After Bitcoin soared past $56,000 Monday night, it was still plenty buoyant on Tuesday morning.
BTC was trading for $56,607.57 early Tuesday morning. In the past day, the Bitcoin price has climbed by 11% and gained 33% since last month, according to CoinGeco data. And over the past day alone, $278 million worth of short Bitcoin positions have been liquidated.
When a short position gets liquidated, that means a trader is forced to close their short position by their broker or exchange. This typically occurs when the value of the asset being shorted increases to a point where the trader’s losses approach or exceed the margin they have posted as collateral.
Essentially, the broker or exchange closes the position to prevent the trader from falling into a debt they cannot repay and protecting the brokerage from potential losses that could affect its financial health and the safety of other traders’ assets.
Meanwhile, Bitcoin open interest has climbed to $25 billion, according to CoinGlass. On CME (Chicago Mercantile Exchange) alone, the open interest has reached an all-time high of $7.8 billion. Binance isn’t far behind it with $6 billion worth of open interest in Bitcoin contracts.
Open interest refers to the total number of outstanding derivatives contracts, like futures and options, that have not yet been settled or closed. Open interest is often used as an indicator of market sentiment—traders open long positions when they’re optimistic and short positions when they think the price of an asset will decrease.
High open interest also indicates more activity and liquidity, which means it’s easier for traders to enter and exit positions without dramatically impacting the price of BTC.
But does this mean we’re in a bull market? Maybe not, according to lead Glassnode analyst James Check.
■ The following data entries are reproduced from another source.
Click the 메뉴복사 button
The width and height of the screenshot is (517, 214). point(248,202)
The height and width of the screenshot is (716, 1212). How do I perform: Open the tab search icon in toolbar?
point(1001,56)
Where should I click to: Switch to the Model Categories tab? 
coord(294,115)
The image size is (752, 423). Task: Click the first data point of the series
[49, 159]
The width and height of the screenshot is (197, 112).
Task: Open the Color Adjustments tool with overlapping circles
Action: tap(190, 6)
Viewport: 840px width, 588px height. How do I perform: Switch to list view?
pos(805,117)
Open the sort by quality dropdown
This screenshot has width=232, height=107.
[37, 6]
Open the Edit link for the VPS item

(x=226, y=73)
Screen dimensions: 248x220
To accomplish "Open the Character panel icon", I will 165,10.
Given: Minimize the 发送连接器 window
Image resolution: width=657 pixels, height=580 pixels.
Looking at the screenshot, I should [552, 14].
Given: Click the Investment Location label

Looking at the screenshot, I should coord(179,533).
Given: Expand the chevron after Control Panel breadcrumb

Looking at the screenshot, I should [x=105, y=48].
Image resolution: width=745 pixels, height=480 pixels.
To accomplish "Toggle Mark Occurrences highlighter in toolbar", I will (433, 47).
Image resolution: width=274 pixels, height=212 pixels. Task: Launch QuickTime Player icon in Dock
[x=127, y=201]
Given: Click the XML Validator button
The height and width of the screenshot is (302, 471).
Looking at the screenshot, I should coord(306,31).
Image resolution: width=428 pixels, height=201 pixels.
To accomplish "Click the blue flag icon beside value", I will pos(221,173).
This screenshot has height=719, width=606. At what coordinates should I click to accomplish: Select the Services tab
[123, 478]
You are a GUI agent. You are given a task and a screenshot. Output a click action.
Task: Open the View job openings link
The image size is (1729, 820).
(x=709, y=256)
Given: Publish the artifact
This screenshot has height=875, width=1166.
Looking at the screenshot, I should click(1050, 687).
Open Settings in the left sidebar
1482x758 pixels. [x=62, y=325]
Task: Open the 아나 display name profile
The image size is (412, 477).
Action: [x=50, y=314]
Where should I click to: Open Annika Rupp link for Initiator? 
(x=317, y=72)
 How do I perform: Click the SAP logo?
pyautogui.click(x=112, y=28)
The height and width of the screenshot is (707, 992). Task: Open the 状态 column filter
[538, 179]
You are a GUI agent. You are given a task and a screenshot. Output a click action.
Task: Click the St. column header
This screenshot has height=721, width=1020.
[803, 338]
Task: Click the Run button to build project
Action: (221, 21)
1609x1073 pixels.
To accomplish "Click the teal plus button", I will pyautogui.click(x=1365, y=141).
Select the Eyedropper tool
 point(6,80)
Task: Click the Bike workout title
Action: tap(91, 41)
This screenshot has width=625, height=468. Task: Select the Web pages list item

“This time, short-sellers continue to bet against the prevailing uptrend, getting liquidated as a result,” he wrote on X. “At true bull market peaks, it’s the levered longs that get wiped out.”
Even so, there have been very few days in the history of Bitcoin when BTC closed at a higher price than it did last night, noted the main Glassnode account on X.
Yesterday saw a record-high $1.3 billion worth of funds flow into BlackRock’s iShares Bitcoin Trust ETF. That means the fund now has a staggering $6.6 billion worth of assets under management. At the time of writing, the newly-approved U.S. Bitcoin ETFs now account for just shy of $40 billion worth of Bitcoin.